| Recorded information |
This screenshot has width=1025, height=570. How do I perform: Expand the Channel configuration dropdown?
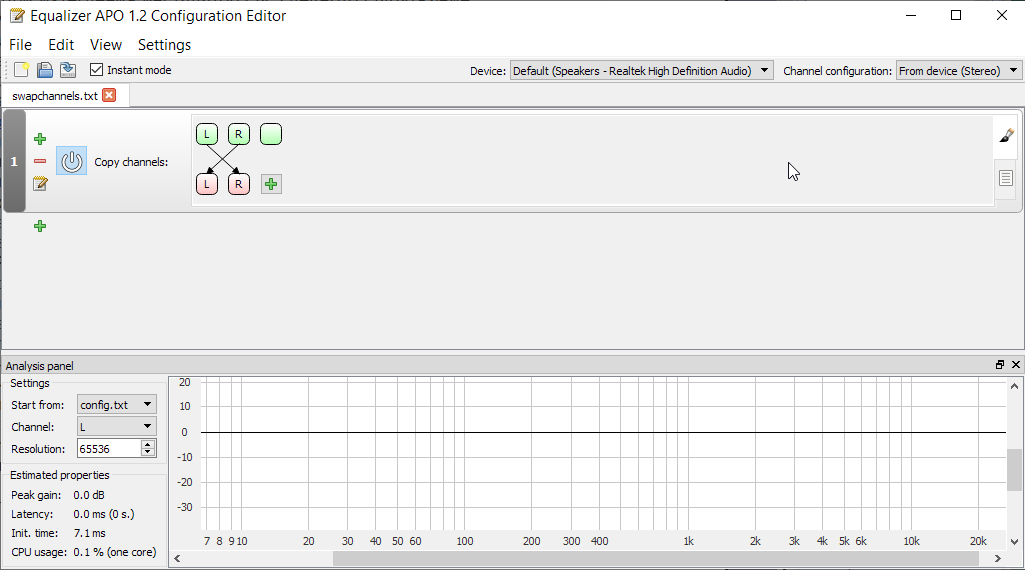click(x=958, y=71)
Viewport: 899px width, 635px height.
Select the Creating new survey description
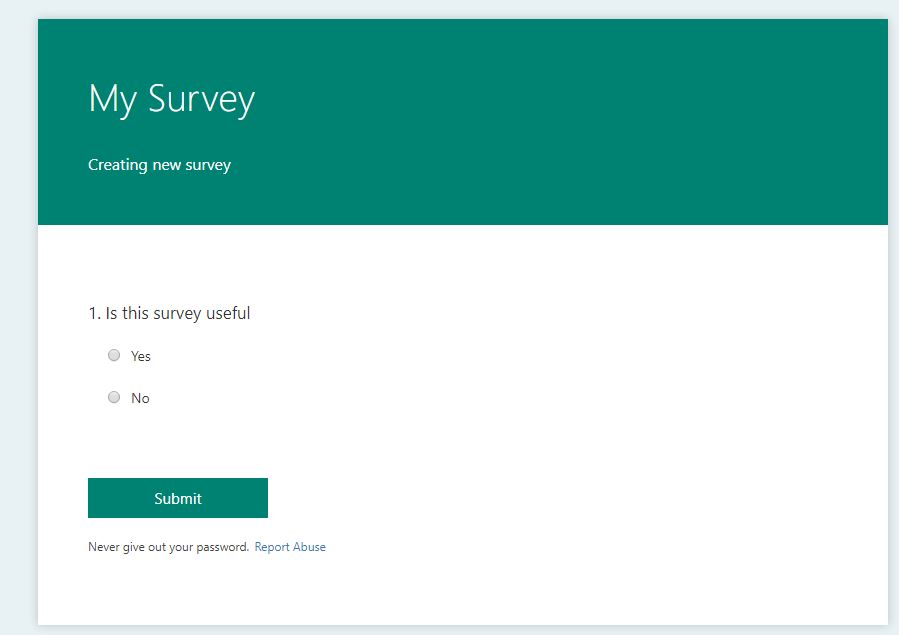(x=159, y=164)
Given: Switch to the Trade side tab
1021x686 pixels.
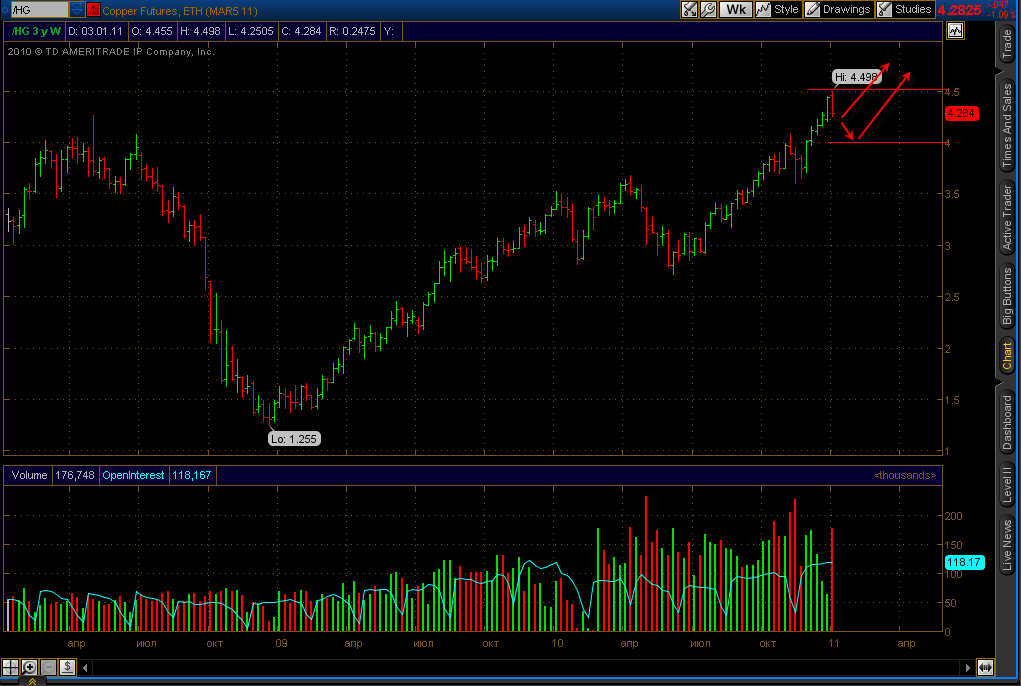Looking at the screenshot, I should [x=1007, y=44].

| Exercise instructions |
Copy out the material word for word, from the line with "Viewport: 899px width, 635px height." through the end of the material, and leave out the pictures.

| In response |
Viewport: 899px width, 635px height.
Select the Creating new survey description
(x=159, y=164)
Given: Switch to the Trade side tab
1021x686 pixels.
Looking at the screenshot, I should [x=1007, y=44].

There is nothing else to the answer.